◆ **GIVEN INSTRUCTION**: Turn the rows between the line holding "Given: Collapse the 抽采部门 tree node" and the line holding "Viewport: 1267px width, 713px height.", inclusive, into a numbered list, leaving out any blank lines.

### RECORD SET ###

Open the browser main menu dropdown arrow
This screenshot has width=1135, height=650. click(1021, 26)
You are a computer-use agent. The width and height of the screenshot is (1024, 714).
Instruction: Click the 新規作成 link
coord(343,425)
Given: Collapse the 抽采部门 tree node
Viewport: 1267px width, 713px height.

###
### RECORD SET ###

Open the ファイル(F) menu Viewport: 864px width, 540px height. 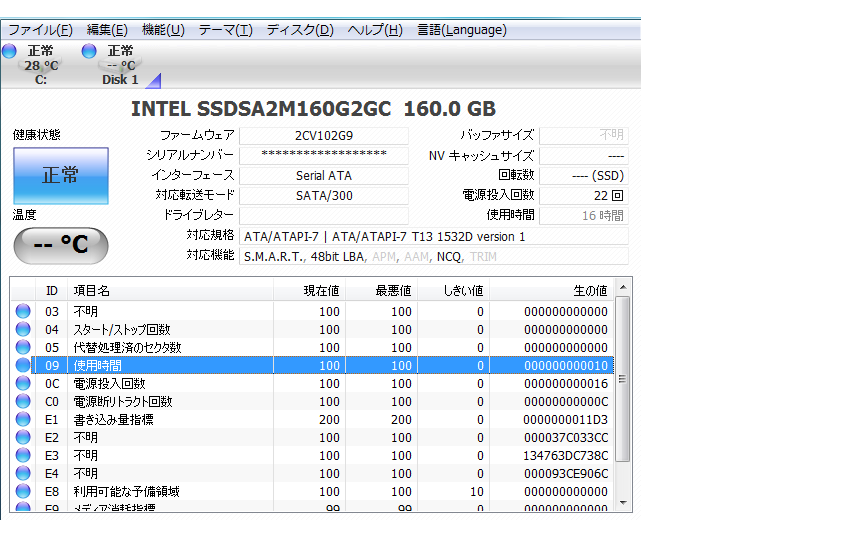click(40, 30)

###

◆ **FULL ANSWER**:
1. Given: Collapse the 抽采部门 tree node
2. Viewport: 1267px width, 713px height.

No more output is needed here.